Sashimi should be eaten lightly, usually in the following order: Arctic shell, octopus, mussel, red shell, scallop, sweet shrimp, sea urchin, squid, tuna, salmon, swordfish and tuna. Usually, seafood is the fattest in the first winter.
It is very impolite for the Japanese to mix mustard and soy sauce into a paste and dip it in sushi. In fact, the sushi itself has been spiced with mustard. When you eat it, just dip about a quarter of one end of the sushi in soy sauce. And Japanese sake can be divided into four grades, from low to high: pure rice wine, Japanese brewing, Yinniang, and Dayin brewing.
festivals and food
snapper in spring, loose fish in early summer, eel in midsummer, mackerel in early autumn, swordfish in autumn, salmon in late autumn, crucian carp and puffer fish in winter. Japan is surrounded by the sea, and seafood is naturally the most important raw material.

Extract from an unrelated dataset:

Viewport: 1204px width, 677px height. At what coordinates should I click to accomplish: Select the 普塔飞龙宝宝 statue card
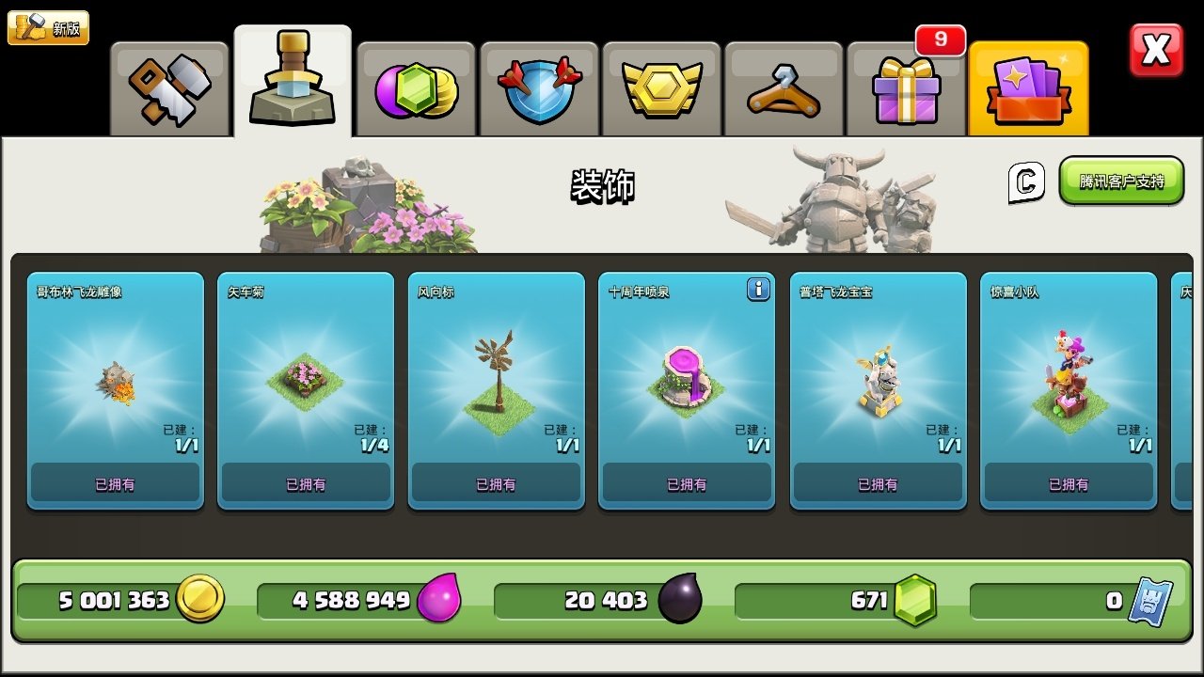point(878,391)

The decoration of side dishes also highlights the seasonal characteristics. For example, in autumn, I like to use persimmon leaf, A Man Called Autumn Flower and reed spikes to set off the seasonal atmosphere. And there are many kinds of utensils for holding vegetables. Pay attention to, require a dish and a container, choose according to the season and different dishes, and even the pattern on the container varies with the season.
beautiful food accessories
Japanese cuisine is also very particular about the patchwork and utensils. Most of the patchwork designs are mountains, rivers, boats, islands, etc., and they are arranged in odd numbers of three, five and seven, with many varieties and few quantities, which is natural and harmonious. In addition, dining utensils are square, round, boat-shaped, pentagonal, antique and so on, mostly made of porcelain and wood, elegant, practical and ornamental.